Second, the cache pricing changes my mental model. DeepSeek bills cache reads at roughly a quarter of the normal input rate. For a coding agent doing repeated tool calls within the same session — where most of the prompt is the same system + history + repo context — caching turns into the dominant economic factor. It's no longer "which model is cheapest per token", it's "which model's cache hit rate × cache price is lowest."

That's a different optimization problem than the one the leaderboards are solving.
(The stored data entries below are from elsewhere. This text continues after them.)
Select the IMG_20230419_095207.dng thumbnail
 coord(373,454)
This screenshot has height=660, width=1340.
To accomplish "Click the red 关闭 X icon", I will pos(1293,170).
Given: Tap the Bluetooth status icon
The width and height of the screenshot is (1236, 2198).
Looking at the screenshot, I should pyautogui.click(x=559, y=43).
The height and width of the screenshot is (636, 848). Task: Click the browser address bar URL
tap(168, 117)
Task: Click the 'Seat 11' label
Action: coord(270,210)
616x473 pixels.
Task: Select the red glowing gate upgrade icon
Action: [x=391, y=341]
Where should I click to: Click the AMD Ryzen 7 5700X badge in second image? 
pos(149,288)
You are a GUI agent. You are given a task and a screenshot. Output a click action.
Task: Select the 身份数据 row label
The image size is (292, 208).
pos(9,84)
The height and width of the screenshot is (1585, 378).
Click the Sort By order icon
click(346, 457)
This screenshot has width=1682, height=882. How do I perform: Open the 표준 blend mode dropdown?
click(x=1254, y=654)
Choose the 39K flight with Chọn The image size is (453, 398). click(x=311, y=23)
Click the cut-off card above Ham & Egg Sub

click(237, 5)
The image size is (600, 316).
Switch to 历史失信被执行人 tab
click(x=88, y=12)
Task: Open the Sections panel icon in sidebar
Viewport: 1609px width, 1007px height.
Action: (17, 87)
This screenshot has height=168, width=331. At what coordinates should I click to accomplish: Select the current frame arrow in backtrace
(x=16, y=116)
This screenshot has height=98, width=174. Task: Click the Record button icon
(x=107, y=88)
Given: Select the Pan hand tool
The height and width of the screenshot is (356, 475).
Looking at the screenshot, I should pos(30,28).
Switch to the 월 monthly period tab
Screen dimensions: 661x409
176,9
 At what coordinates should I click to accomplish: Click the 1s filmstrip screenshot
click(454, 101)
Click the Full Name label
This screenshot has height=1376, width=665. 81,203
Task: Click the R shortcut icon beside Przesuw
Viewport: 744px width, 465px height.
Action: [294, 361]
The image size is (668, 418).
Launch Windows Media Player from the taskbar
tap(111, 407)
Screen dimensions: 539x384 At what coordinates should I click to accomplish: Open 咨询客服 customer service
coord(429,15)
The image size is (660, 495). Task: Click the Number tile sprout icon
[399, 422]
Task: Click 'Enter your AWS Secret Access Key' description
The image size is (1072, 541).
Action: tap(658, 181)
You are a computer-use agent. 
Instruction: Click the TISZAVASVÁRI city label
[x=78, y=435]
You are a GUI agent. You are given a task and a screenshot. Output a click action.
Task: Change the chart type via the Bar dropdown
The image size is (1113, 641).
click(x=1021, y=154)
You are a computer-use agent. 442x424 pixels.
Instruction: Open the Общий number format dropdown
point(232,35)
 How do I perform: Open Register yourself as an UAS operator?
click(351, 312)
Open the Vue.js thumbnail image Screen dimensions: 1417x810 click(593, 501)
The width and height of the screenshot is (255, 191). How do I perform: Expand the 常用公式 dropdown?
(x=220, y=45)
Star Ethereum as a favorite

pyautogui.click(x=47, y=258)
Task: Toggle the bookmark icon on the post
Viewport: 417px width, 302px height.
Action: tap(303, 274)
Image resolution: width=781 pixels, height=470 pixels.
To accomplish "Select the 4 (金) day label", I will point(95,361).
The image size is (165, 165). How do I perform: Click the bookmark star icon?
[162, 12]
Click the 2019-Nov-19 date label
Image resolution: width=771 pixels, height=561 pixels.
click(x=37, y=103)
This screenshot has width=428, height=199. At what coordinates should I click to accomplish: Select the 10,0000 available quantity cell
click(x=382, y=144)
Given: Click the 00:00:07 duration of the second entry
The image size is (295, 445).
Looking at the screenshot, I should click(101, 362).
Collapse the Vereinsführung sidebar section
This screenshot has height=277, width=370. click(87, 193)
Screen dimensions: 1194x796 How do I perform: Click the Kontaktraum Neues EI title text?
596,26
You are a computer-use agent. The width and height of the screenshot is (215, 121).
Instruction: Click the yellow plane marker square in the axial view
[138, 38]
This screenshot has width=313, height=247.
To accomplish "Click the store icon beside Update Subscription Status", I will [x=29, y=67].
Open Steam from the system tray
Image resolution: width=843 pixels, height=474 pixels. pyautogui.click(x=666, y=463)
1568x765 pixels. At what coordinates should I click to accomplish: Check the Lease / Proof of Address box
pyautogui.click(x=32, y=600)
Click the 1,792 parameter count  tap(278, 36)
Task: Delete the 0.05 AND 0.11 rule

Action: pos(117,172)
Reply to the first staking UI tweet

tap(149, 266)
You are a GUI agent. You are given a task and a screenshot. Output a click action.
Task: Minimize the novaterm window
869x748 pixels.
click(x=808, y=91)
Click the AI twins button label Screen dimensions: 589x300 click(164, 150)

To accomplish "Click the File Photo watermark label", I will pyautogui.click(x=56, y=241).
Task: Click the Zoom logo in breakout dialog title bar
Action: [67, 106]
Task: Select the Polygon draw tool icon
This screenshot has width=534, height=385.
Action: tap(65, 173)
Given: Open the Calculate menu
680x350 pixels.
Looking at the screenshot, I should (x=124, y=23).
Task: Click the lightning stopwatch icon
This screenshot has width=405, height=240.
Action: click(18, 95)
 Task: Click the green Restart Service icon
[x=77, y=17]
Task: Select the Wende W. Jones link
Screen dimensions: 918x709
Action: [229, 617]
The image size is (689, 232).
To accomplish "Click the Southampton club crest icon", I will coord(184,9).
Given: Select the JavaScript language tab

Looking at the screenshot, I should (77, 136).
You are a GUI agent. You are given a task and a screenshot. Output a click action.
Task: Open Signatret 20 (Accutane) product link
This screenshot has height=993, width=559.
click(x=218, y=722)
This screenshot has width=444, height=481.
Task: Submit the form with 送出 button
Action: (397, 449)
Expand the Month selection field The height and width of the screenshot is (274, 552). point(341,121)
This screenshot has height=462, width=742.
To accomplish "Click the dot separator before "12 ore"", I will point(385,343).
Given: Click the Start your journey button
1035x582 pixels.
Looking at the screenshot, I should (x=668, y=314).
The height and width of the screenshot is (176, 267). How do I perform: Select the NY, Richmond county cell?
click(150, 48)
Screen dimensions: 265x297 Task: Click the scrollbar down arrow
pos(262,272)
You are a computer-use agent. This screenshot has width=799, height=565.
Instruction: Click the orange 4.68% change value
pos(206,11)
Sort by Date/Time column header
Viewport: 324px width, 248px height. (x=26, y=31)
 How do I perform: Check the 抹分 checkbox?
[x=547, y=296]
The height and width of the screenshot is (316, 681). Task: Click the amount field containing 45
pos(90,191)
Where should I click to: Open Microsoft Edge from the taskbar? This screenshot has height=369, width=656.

Why I'm not abandoning Claude or GPT-5

To be clear: this isn't a "DeepSeek replaces everything" post. After a week of routing traffic, my mental split is:

Hard reasoning, ambiguous specs, large refactors → Claude Opus 4.6 or GPT-5.4. They still win when the problem isn't well-formed.
Boilerplate code generation, formatting, test scaffolding, doc writing → DeepSeek V4 Flash. The quality is fine and the cost is roughly an order of magnitude lower.
Dirt-cheap classification, intent routing, log triage → DeepSeek Flash with aggressive caching.

The gateway is what makes this split practical instead of theoretical. Without it, every "use DeepSeek for this task" decision means restarting Claude Code with new env vars. With it, the routing happens server-side and the tools never know.

Try it

Source: github.com/codeking-ai/cligate

Add a DeepSeek API key in the dashboard, route the standard and fast tiers to DeepSeek, leave flagship and reasoning on Claude or GPT-5. Run Claude Code or Codex CLI as normal.

I'd genuinely like to hear how others are splitting workloads across model providers right now. Are you doing it at the agent level, the request level, or just paying for one flagship and calling it done? The answer changed for me twice this quarter and I don't think I've found the final shape yet.